Kerberos has multiple mature, interoperable implementations on major platforms with active user communities and under continuous development (MIT Kerberos, Heimdal, Microsoft, Java), and through standard abstraction layers such as GSSAPI and SASL, it is easy to use Kerberos either directly or indirectly to secure many standard applications and protocols, including:
- SSH (OpenSSH, ssh.com, VanDyke VShell/SecureCRT)
- IMAP and SMTP (Cyrus, sendmail, postfix, Thunderbird, OS X Mail, Alpine)
- Subversion
- CIFS/SMB (Samba, Windows, Netapp)
- Database (SQL Server, Postgres, jTDS, FreeTDS)
- HTTP (Apache, nginx, all major web browsers, curl, client HTTP libraries
in Perl/Python/Java/C/...)
- DNS (authentication for dynamic update, implemented by both Windows and BIND)
- NFS
All these protocols and implementations have built-in Kerberos support ready to be used, if only you provide the infrastructure and know how to do it. This is not just theoretical; where I work, I am in charge of the Kerberos infrastructure for my firm, and we have all these applications and more. They all interoperate seamlessly across both Windows and Unix; our users log into their Windows or Unix desktop, type their password once, and then never type it again while accessing all these services, both directly and after using SSH to log into other hosts (where their Kerberos credentials are automatically forwarded and used). Credential delegation in different flavors is available to allow authorized servers to access further services on a user’s behalf via controlled use of the user’s identity. We do not have the nightmare of managing SSH hostkeys across various platforms and clients (OpenSSH known-hosts files, PuTTY registry keys, etc.); Kerberos authenticates our SSH servers as well as their clients.
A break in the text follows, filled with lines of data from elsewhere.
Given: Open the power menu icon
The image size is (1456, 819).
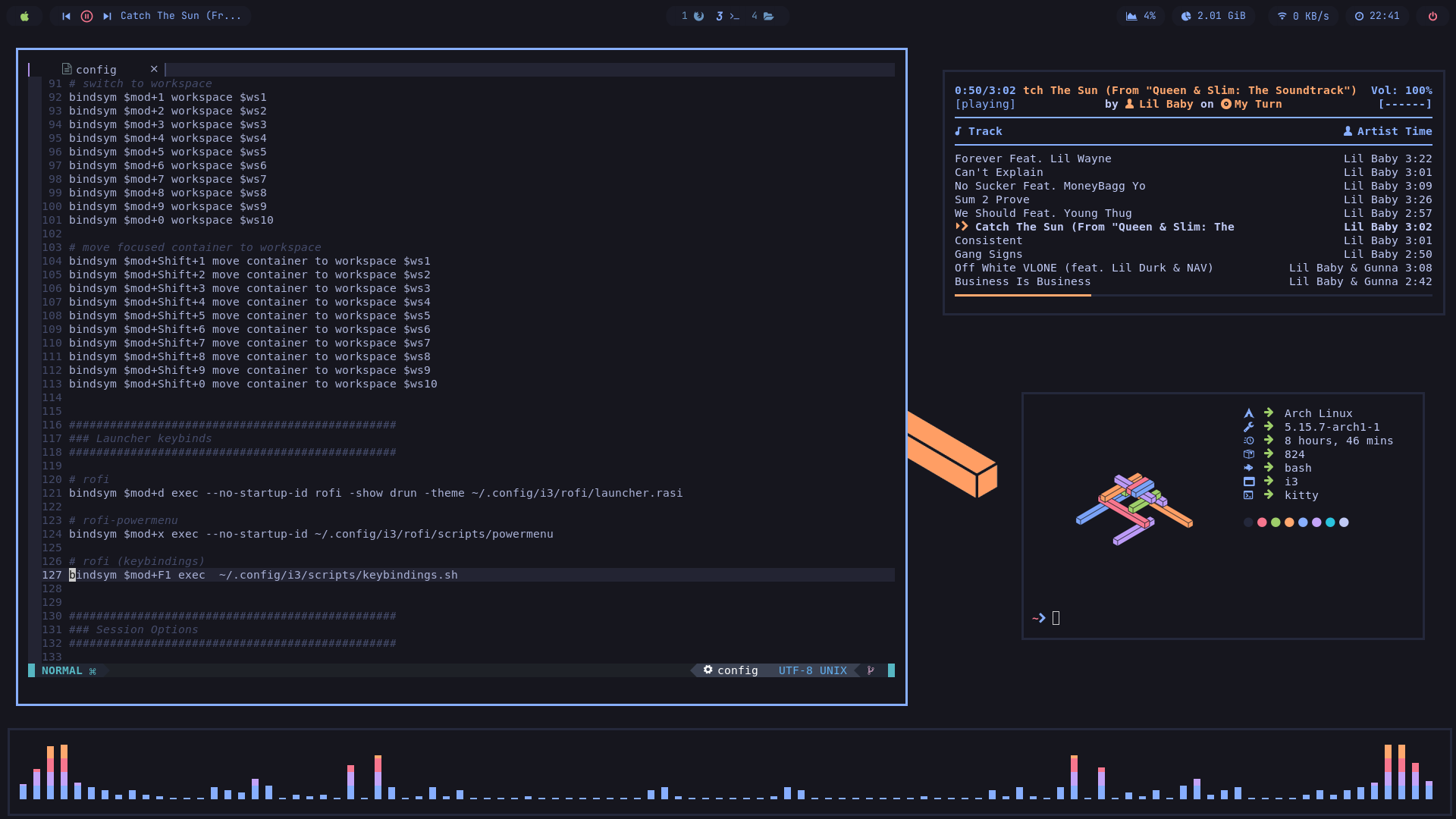Looking at the screenshot, I should [x=1432, y=16].
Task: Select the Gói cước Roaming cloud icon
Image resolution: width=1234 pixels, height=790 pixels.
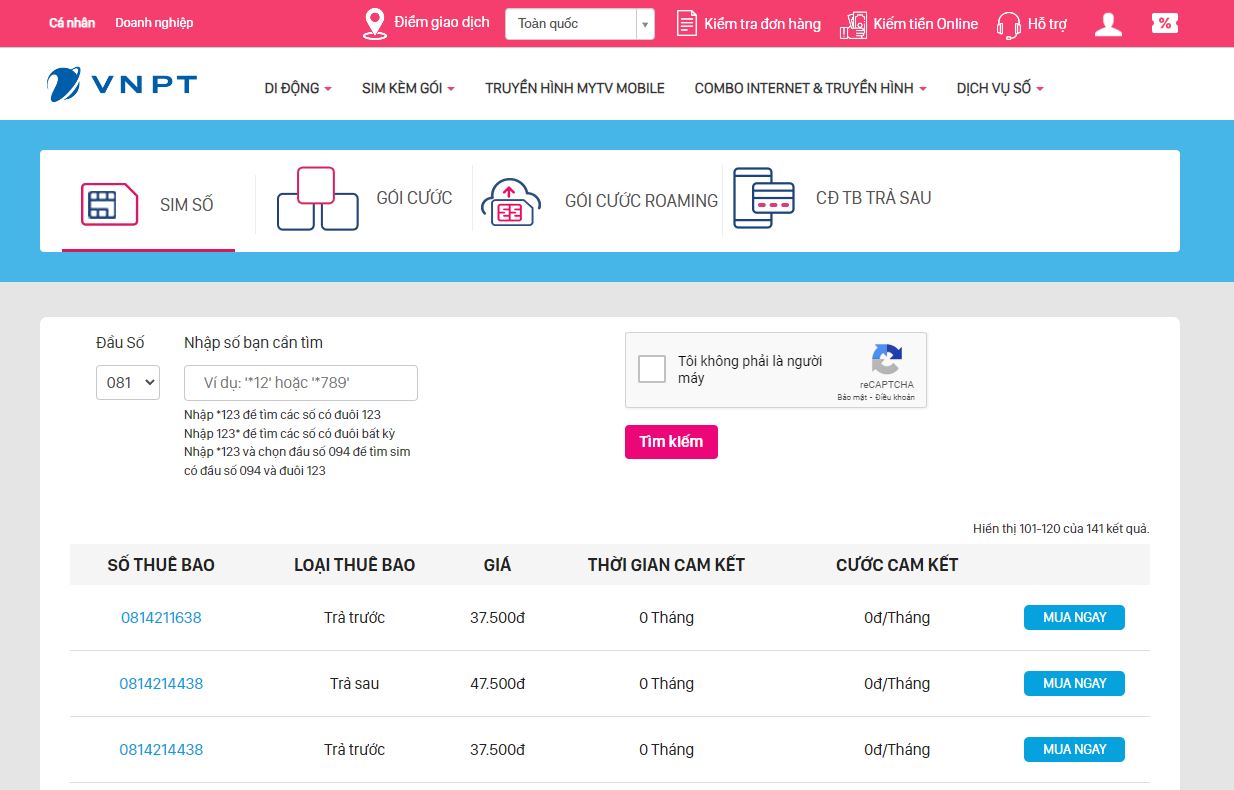Action: 510,201
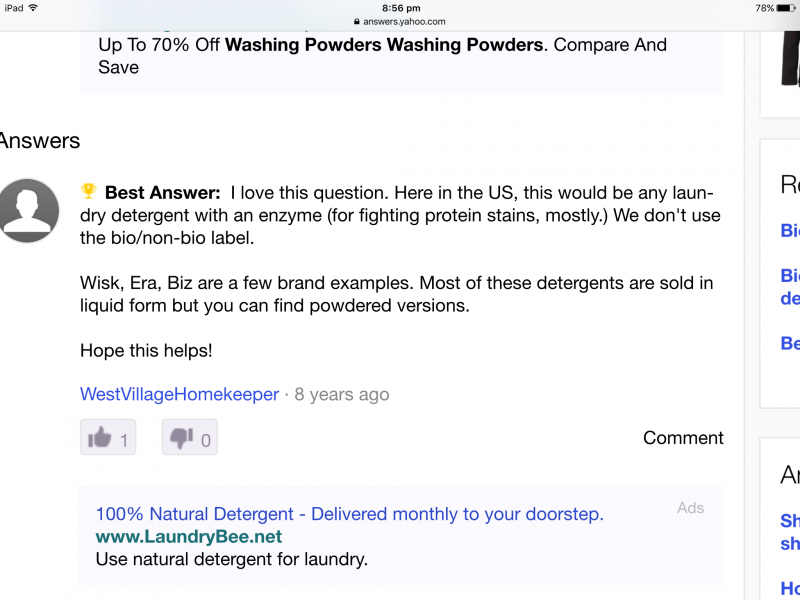Tap the Best Answer trophy icon
The width and height of the screenshot is (800, 600).
point(88,191)
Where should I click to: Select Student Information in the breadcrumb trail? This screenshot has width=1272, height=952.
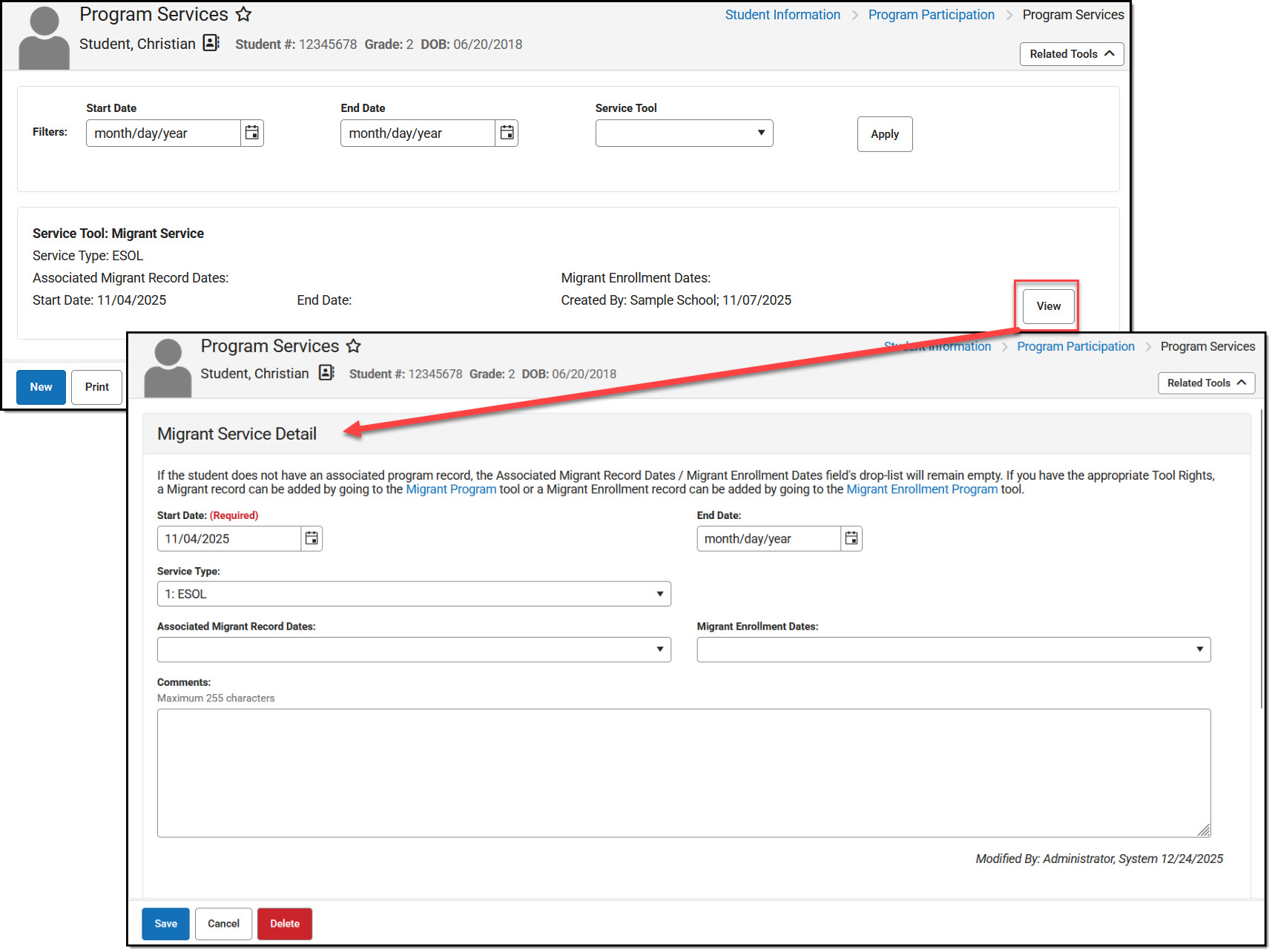tap(782, 14)
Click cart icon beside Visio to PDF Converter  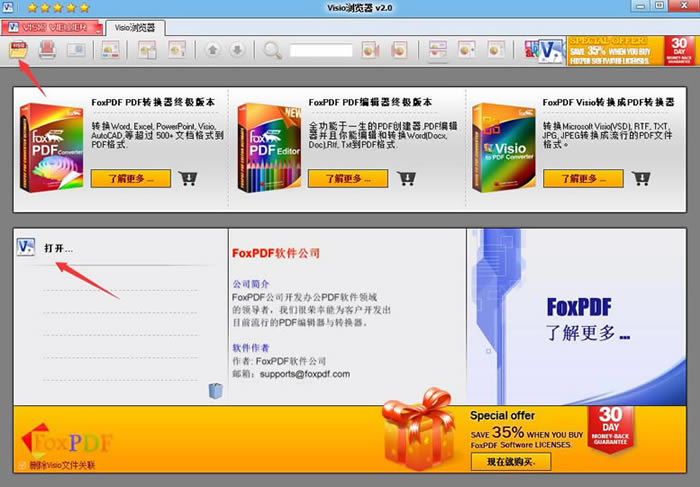coord(641,178)
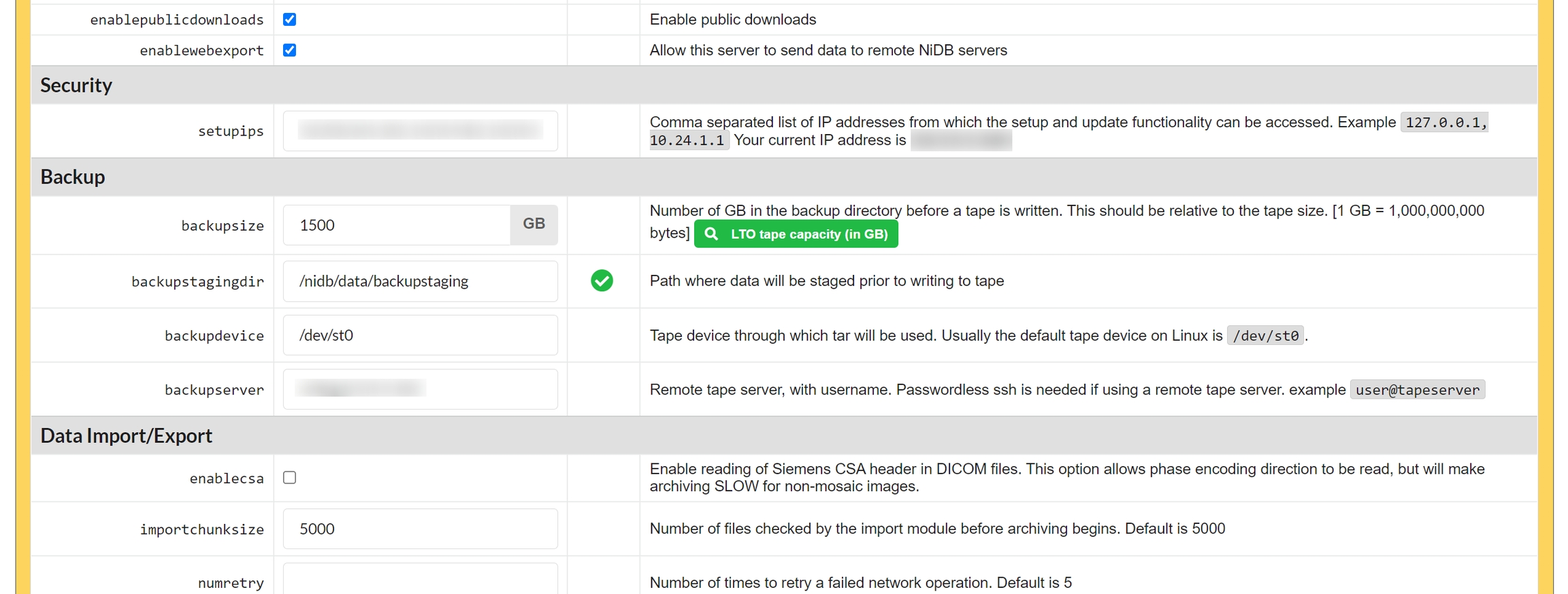Click the Security section header
The height and width of the screenshot is (594, 1568).
click(x=76, y=85)
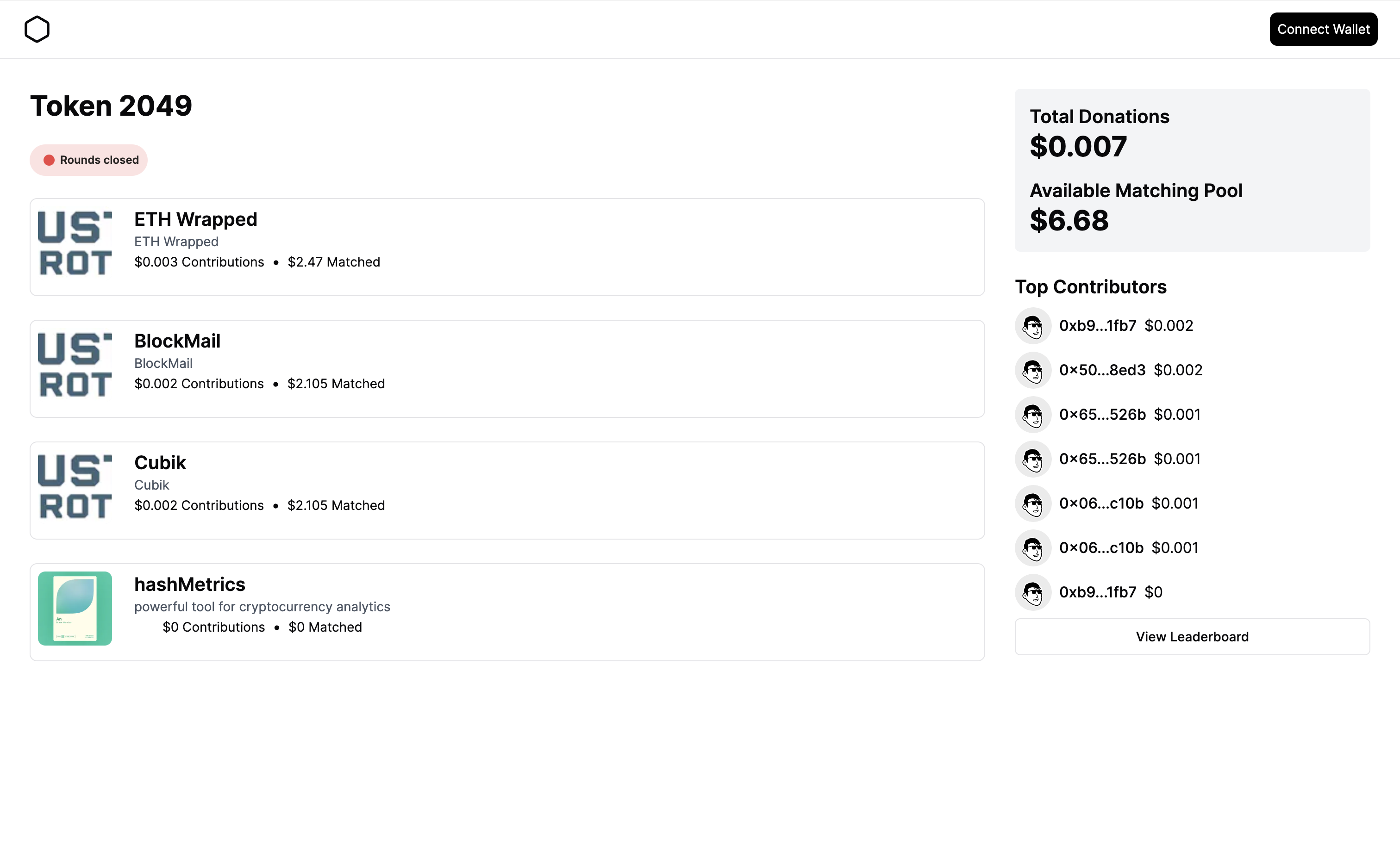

If you have narrowly defined needs, then you can get away with other systems. If all you want is single-signon to web applications from full web browsers, for example, then you can use any one of several schemes — but if you also want to access that web app programmatically from a simple program that doesn’t have a Javascript engine and a user to type in a password, you’re pretty much stuck. With Kerberos, the same credentials work the same way in both scenarios.
None of this is to say that Kerberos doesn’t have its weaknesses, or things which should be improved. The use of Kerberos in HTTP (“HTTP Negotiate”) is a hack with problems; really, what we need is pervasive implementation of Kerberos ciphersuites in TLS. Using Kerberos to secure data traffic lacks forward secrecy, which is increasingly important these days; we need a GSSAPI mechanism which combines Kerberos authentication with a Diffie-Hellman exchange, as the SSH GSSAPI key exchanges do; once that exists, it can work transparently with any correctly written SASL client that uses a security layer (as do several of the cases mentioned above). This avoids the combination of Kerberos and TLS in separate layers, which has too many round trips and requires PKI when Kerberos by itself is sufficient.
Also, much of this usefulness is due to the wide adoption of GSSAPI and SASL in protocols through which Kerberos is used, rather than specific properties of Kerberos itself; other mechanisms made usable as GSSAPI mechanisms might enjoy similar usability, and there is current work on doing this for OAuth, for example. Kerberos has the advantage of still allowing for simple password-based authentication, while allowing for stronger methods as well (public-key certificates via PKINIT and OTP schemes are both supported), whereas PKI is tied to needing a second factor of some kind to hold the user’s private key and trusted CA certificates, which has limited its adoption for user authentication for quite some time.
In any event: if you want single-signon today, with existing systems out of the box, across a wide variety of applications and protocols particularly in an open-systems environment, Kerberos is pretty much the only game in town: nothing else matches its pervasive availability, usability and support in existing products and protocols, both commercial and open source.